╔══

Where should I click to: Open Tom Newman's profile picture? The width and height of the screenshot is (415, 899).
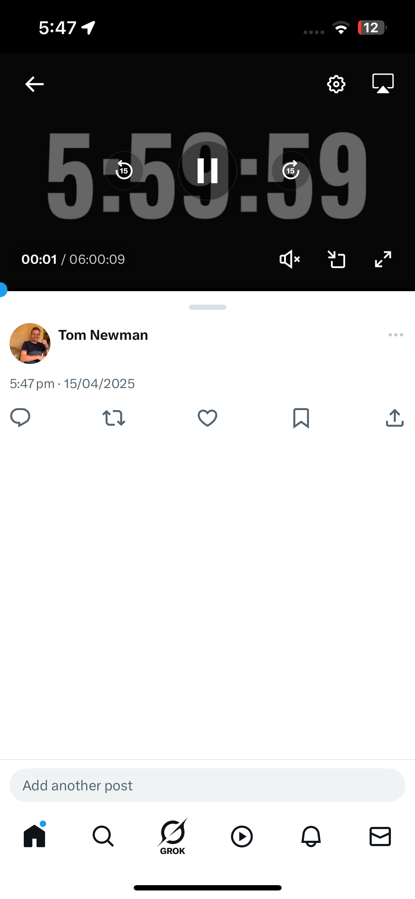tap(30, 343)
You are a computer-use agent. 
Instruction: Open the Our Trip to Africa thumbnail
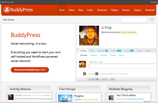[111, 98]
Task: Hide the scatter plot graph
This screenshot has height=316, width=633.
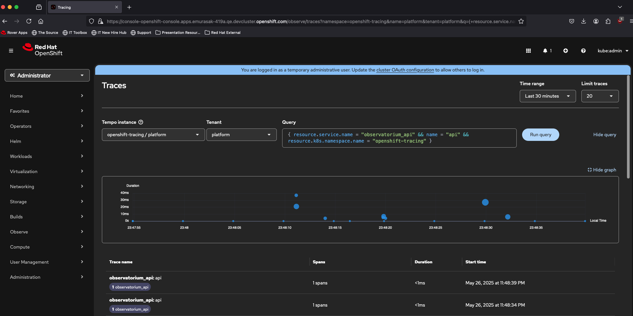Action: click(x=602, y=170)
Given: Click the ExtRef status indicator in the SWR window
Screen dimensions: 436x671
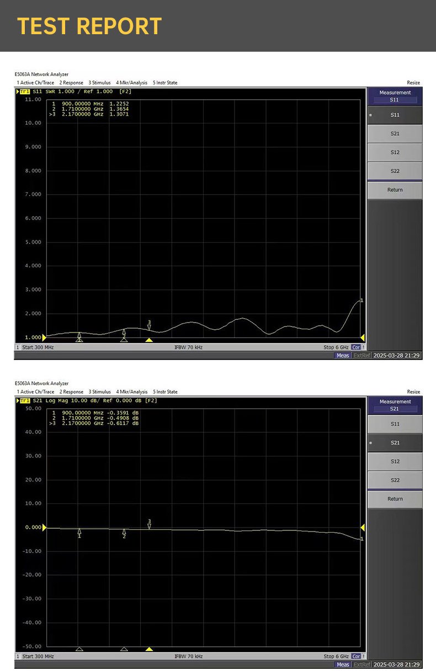Looking at the screenshot, I should [x=361, y=356].
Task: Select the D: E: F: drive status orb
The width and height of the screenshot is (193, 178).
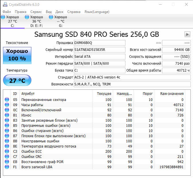Action: (27, 17)
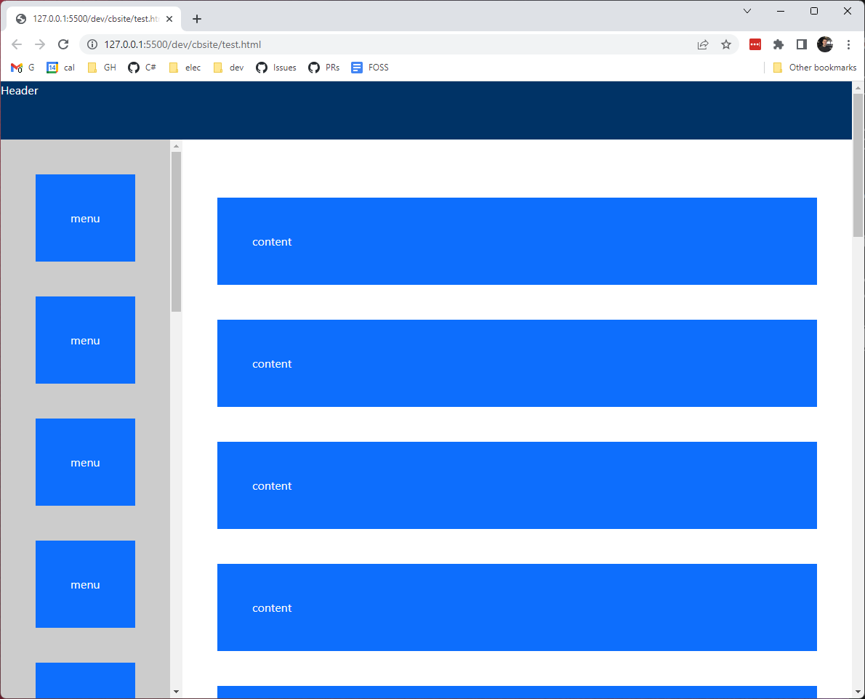This screenshot has height=699, width=865.
Task: Click the back navigation arrow
Action: click(17, 44)
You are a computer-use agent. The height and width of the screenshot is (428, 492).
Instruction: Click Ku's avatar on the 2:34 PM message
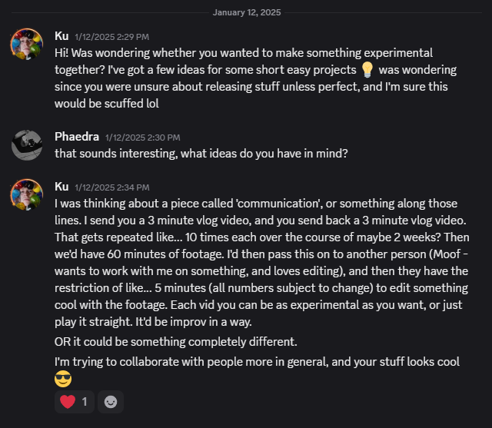(26, 195)
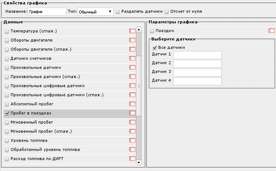This screenshot has width=276, height=171.
Task: Click into the Датчик 1 input field
Action: point(197,55)
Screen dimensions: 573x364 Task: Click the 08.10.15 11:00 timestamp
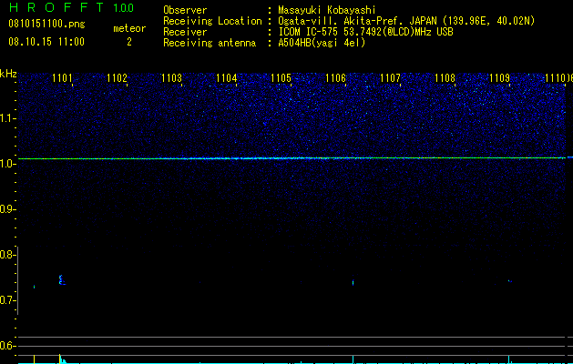pos(46,42)
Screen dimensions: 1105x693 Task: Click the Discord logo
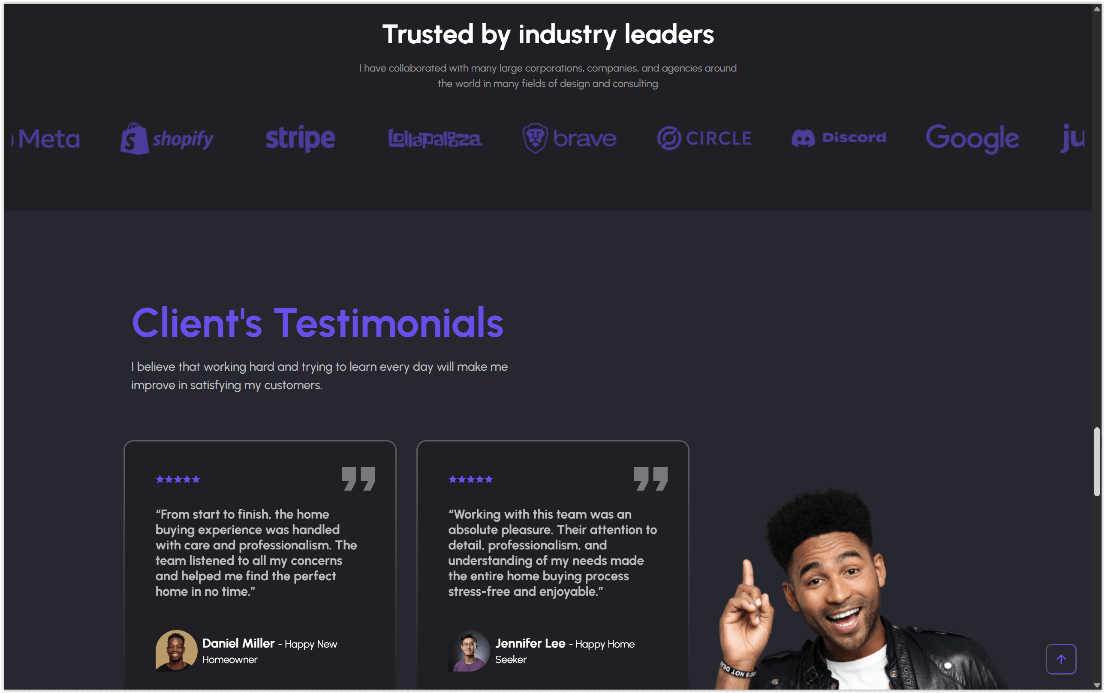tap(839, 138)
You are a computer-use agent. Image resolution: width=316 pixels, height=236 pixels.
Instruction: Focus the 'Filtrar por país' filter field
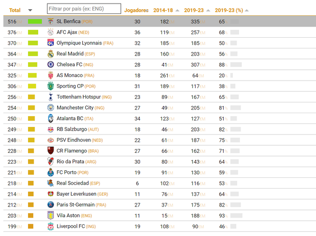(x=84, y=9)
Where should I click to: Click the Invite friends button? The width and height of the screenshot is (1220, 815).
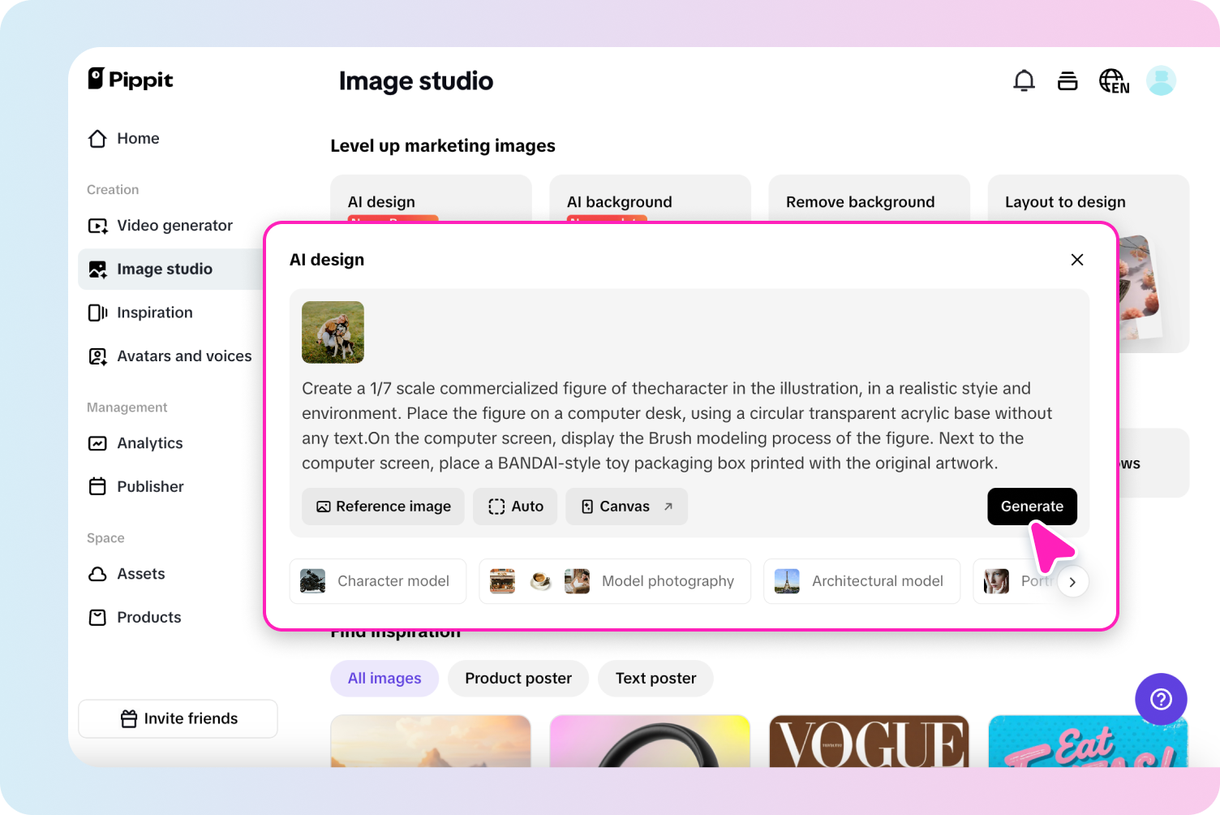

╚══

Omit every picture, then repeat the remaining data exactly as it appears above.

Solution to the exercise:
Where should I click to: Open Tom Newman's profile picture? The width and height of the screenshot is (415, 899).
tap(30, 343)
You are a computer-use agent. 
Instruction: Open the Our Trip to Africa thumbnail
[111, 98]
Task: Hide the scatter plot graph
This screenshot has height=316, width=633.
Action: click(x=602, y=170)
Given: Click the ExtRef status indicator in the SWR window
Screen dimensions: 436x671
Looking at the screenshot, I should [x=361, y=356].
Task: Select the D: E: F: drive status orb
The width and height of the screenshot is (193, 178).
Action: (27, 17)
This screenshot has height=699, width=865.
Task: Click the back navigation arrow
Action: click(17, 44)
You are a computer-use agent. The height and width of the screenshot is (428, 492).
Instruction: Click Ku's avatar on the 2:34 PM message
(26, 195)
This screenshot has width=276, height=171.
Task: Click into the Датчик 1 input field
Action: point(197,55)
Screen dimensions: 573x364 Task: Click the 08.10.15 11:00 timestamp
pos(46,42)
Screen dimensions: 1105x693 Task: Click the Discord logo
tap(839, 138)
You are a computer-use agent. Image resolution: width=316 pixels, height=236 pixels.
Instruction: Focus the 'Filtrar por país' filter field
(x=84, y=9)
Where should I click to: Click the Invite friends button? The width and height of the screenshot is (1220, 815).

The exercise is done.